In the Prophetic reading for the morning of Yom Kippur, Isaiah 57:14 to 58:14, the Prophet Isaiah speaks on behalf of God: "What is the fast I demand of you? Is it to droop your head like a bulrush? No! -- It is to feed the hungry, clothe the naked, strike off the handcuffs from prisoners ... "

Rabbi Abraham Joshua Heschel said that "prayer is meaningless unless it is subversive."

And a two-line short story by Franz Kafka goes, "One day a leopard stalked into the synagogue, roaring and lashing its tail. Three weeks later, it had become part of the liturgy."

When we pay attention not only to the content of Isaiah's outcry but to its life-situation, we realize that at every level, his "prayer" was subversive. Not only was he attacking the notion that obeying the letter of Torah -- "On the tenth day of Tishrei, afflict yourselves, press down your egos" -- was insufficient, but he was also interrupting the liturgy itself. And he says so.

He says that on the holy day itself, as the people heard his words, they shook their fists at him. They were probably angry not only because he was criticizing their exhausting fast, but precisely because he was interrupting the beautiful chants the Levites were singing.

Yet in many synagogues, as Yom Kippur rolls around again this year, this passage of Isaiah will be chanted in a Hebrew most of the congregation does not understand, or muttered in an English that makes clear that the words are unimportant. This breaking of liturgy has for many become mere liturgy. As boring as the rest. Kafka's leopard has been tamed.

What can we do to un-tame the leopard, to let God off the leash of the liturgy?

Over the years, I have tried again and again to invent ways to read the passage in such a fashion, with "interruptions" from the real world, that it can shake people as it is supposed to do.

One year, I arranged to disrupt the liturgy, working with a fellow-congregant who had been working with the poor of Philadelphia. We chose headlines from the local paper: "Old man freezes to death on downtown street," "Post Office announces twenty jobs; streets lined with 300 jobless people," "Welfare Department reports mothers having to choose between food and medicine for their children."

Then I read aloud a few verse from Isaiah, and my accomplice interrupted with one of those headlines. People were outraged. ""Shush," they whispered, and then shouted when he would not stop.

So he stopped, and I read again from Isaiah. He interrupted again, and just as Isaiah reported 3,000 years ago, they shook their fists at him.

It took a few more repetitions before they got it and began to listen to the real prophetic passage: the one from the newspapers. Then we could talk about what to do.

Another year, I read the passage, "Strike off the handcuffs put on by wicked power!" and then read from descriptions of the use of torture as an act of policy by the U.S. government in Abu Ghraib.

Why did I make that issue central for Isaiah's vision? Because for the first time in history, the U.S. government had said that it was legitimate to use torture methods that the whole world had outlawed and that U.S. law forbade, as well. And perhaps even more sickening, the present U.S. government -- yes, now! -- is still sending prisoners to other countries to be tortured by means that our own officials find too disgusting for their own dirty hands.

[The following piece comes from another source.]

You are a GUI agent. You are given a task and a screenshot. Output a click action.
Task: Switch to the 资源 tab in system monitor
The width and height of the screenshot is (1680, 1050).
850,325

And the present U.S. government -- yes, now! -- has decided there is no point in "looking backward" to indict former high officials for the crime of making torture public policy. As if we were ever to say about a strongly suspected murderer, "There's no point in looking backward. Let's look to the future instead," and decline to try him.

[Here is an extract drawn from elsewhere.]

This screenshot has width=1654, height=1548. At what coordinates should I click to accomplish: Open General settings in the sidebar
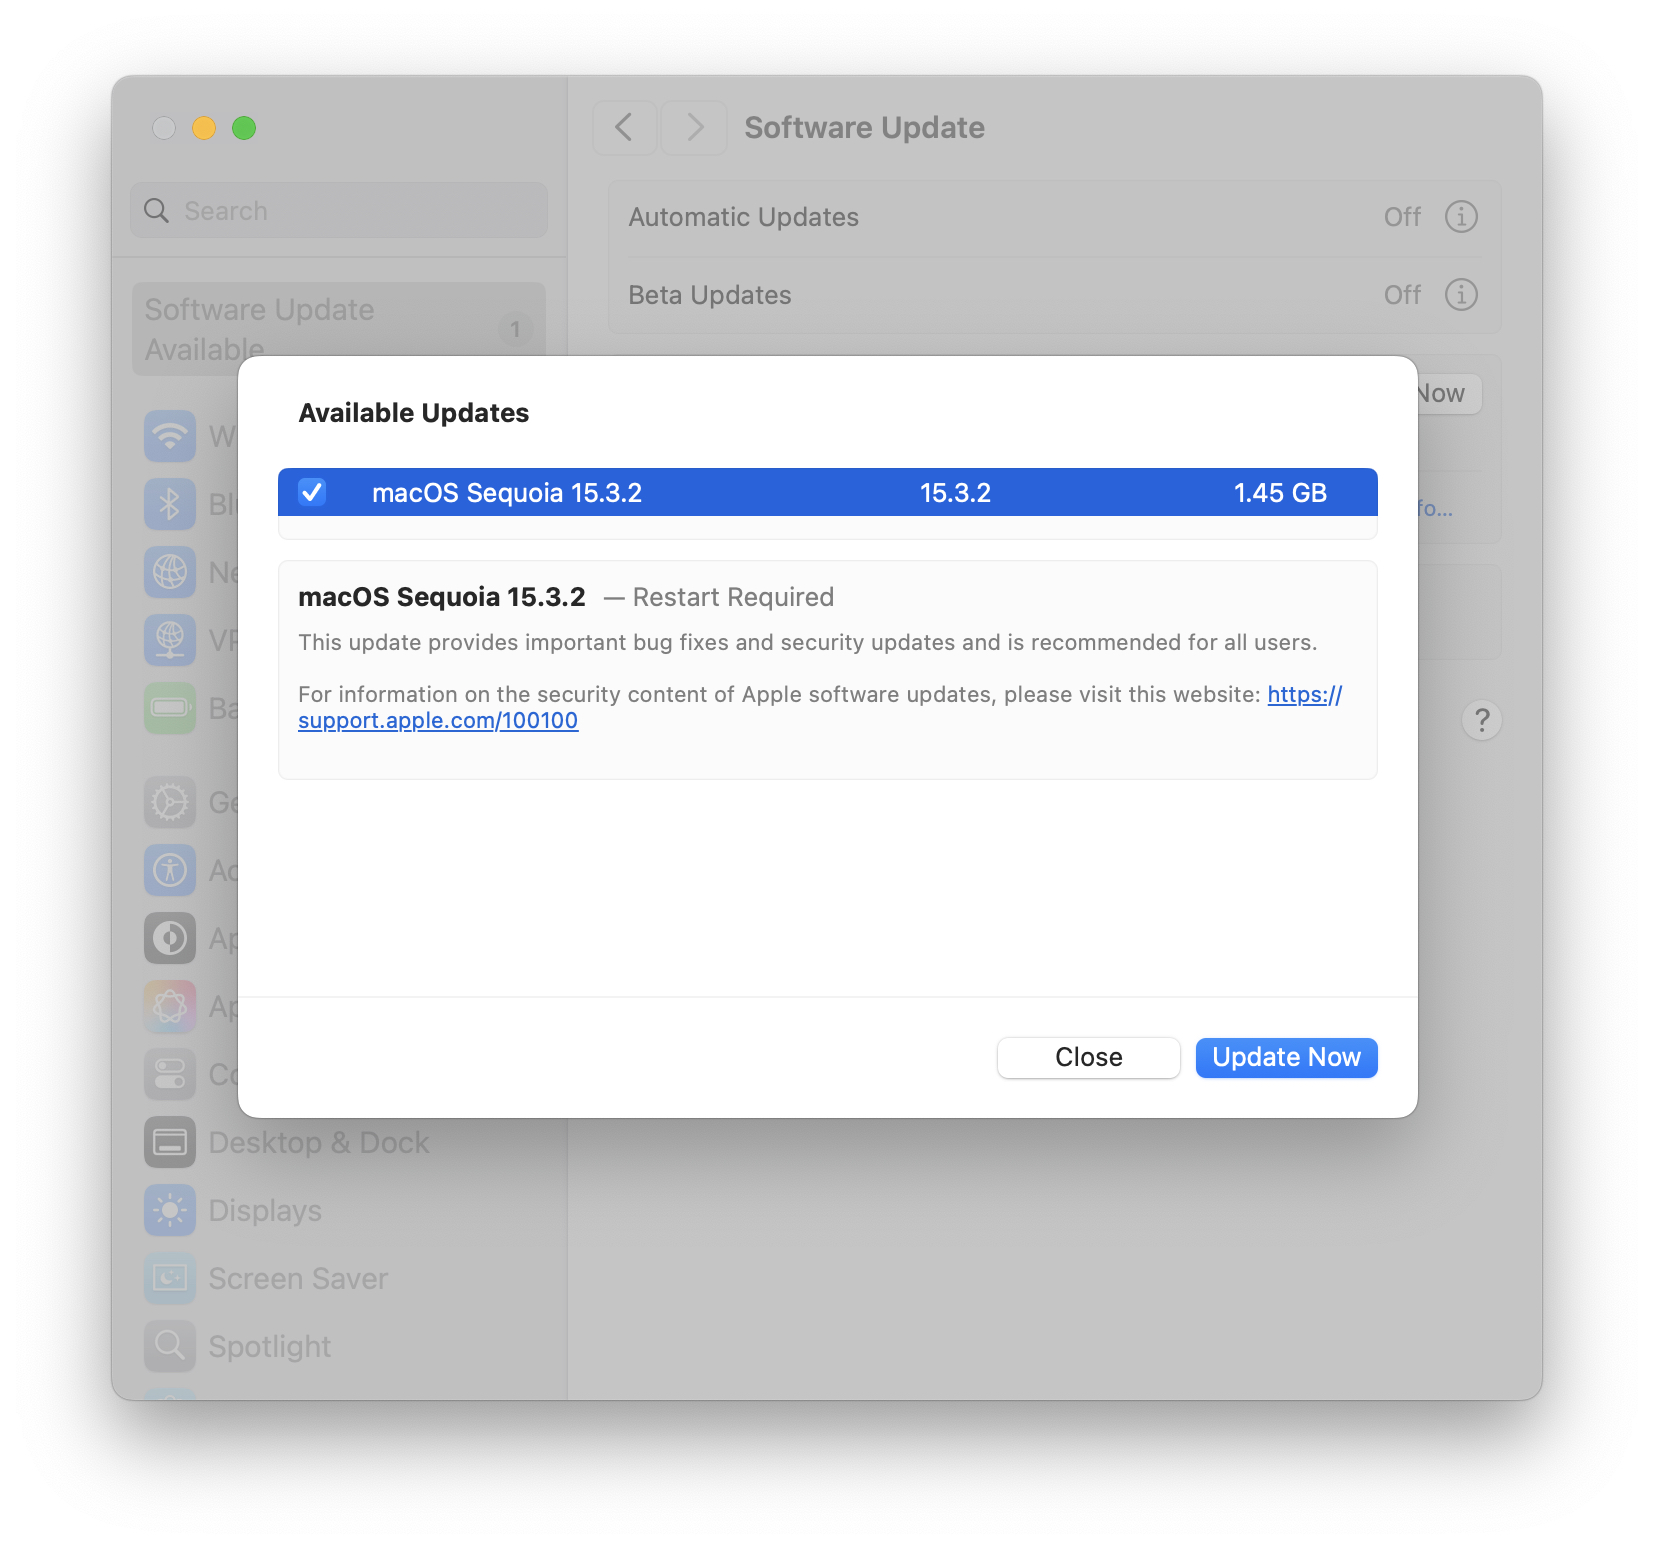170,802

And this year? Millions disemployed. Not "unemployed," as if they had accidentally stubbed a toe on the way to work. Disemployed, by the decisions of those in Big Banking and in public office.

And Yom Kippur is rolling around again. Let us let God's leopard loose on Yom Kippur. May we in Isaiah's name let "subversive" prayer leap from the letters in the prayerbook.

And when Yom Kippur is over, let us bring its teachings into the letters, words, and actions of our lives.